Photo issue du site de l'Assemblée nationale ou de WikipediaPaul-André Colombani :

Nous sommes à la fin d'un cycle. Il y a deux siècles, le libéralisme a libéré les forces avides de la croissance, inaugurant sur notre terre commune la civilisation thermo-industrielle. « Laissez faire, laissez passer », disaient les premiers promoteurs d'un courant de pensée qui a si bien réussi que l'homme, pour la première fois de son histoire, a mis la nature à genoux devant lui.

C'est l'anthropocène, et nous sommes en plein dedans. Mais la liberté, le droit ont pour contrepartie le devoir, la responsabilité. La liberté individuelle de s'enrichir a pour corollaire le devoir collectif de solidarité. Les droits sociaux de 1946 sont venus rééquilibrer les libertés nécessaires mais égoïstes de 1789.

Si notre responsabilité a été rétablie vis-à-vis de nos semblables, elle ne l'a pas été vis-à-vis de la nature. Or, comme le disait Sénèque, « La véritable sagesse consiste à ne pas s'écarter de la nature, mais à mouler notre conduite sur ses lois et son modèle. » Ces lois et ce modèle sont désignés aujourd'hui par le terme d'écosystème.

Ce sont ces écosystèmes qui sont peu à peu exterminés par la civilisation industrielle. Nous le savons, mais nous continuons, tête baissée, habitués que nous sommes au culte de la croissance et des emplois, alors même que, comme l'a rappelé Philippe Saint-Marc, « Le coût de la protection du milieu naturel est beaucoup plus faible que le coût de sa reconstitution. La défense de la nature est rentable pour les nations. »

Face à cette évidence, je préfère recourir au droit plutôt qu'au fatalisme de l'inaction. De nombreux juristes, tels que Mme Valérie Cabanes, travaillent depuis plusieurs années sur la notion de crime d'écocide.

Ce concept pénal repose sur un postulat juste : la nature n'est pas une chose, ce n'est pas un bien meuble, une matière inerte coupée de l'humanité. Je sais que c'est extrêmement difficile à comprendre en Occident car, dans la pensée judéo-chrétienne, le divin n'habite pas le monde, il est hors du monde. La nature n'y est pas divine, c'est une chose créée au service des hommes, asservie aux hommes.
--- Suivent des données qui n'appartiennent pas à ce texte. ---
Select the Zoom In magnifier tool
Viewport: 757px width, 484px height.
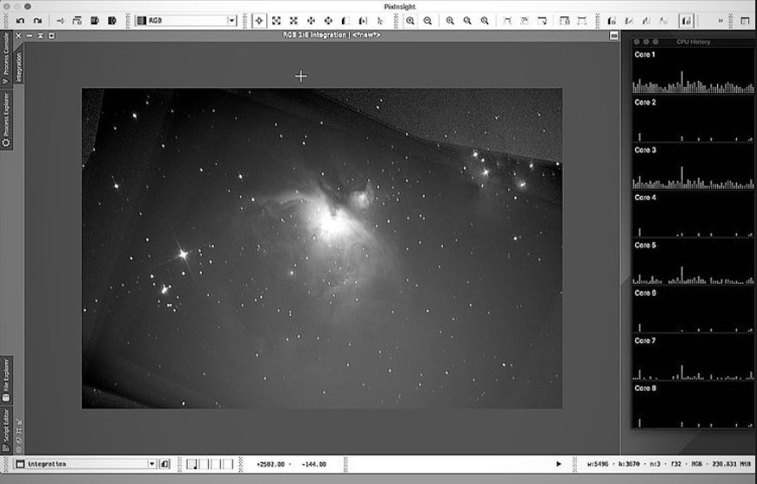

Il est évident que l'écosystème représente une unité autarcique de vie végétale, animale, mais aussi humaine : c'est l'expression complète de ce que les Anciens appelaient la cité naturelle. Détruire un écosystème, c'est la même chose que raser une ville de la carte, déporter un peuple, exterminer une nation.

Ces abominations de l'Histoire ont fini par être réprimées en droit public, mais cette oeuvre n'est pas encore terminée. Pour y parvenir, la pénalisation et la reconnaissance de l'écocide s'inscrivent dans la lignée de la consolidation du droit naturel, après la pénalisation des crimes de guerre et des crimes contre l'humanité.

Cette reconnaissance est l'aboutissement logique d'une évolution non seulement juridique, mais aussi anthropologique, qui nous a conduits à comprendre que le contrat social ne pouvait plus être dirigé contre la nature, mais qu'il devait être conclu avec elle, pour sa protection.

L'anthropocentrisme des esprits fera ricaner les cyniques ; un pragmatisme paresseux achèvera de convaincre les sceptiques. En effet, une proposition de loi sur le sujet avait été examinée au Sénat et rejetée au motif qu'il est impossible de faire de la République française le gendarme de la planète.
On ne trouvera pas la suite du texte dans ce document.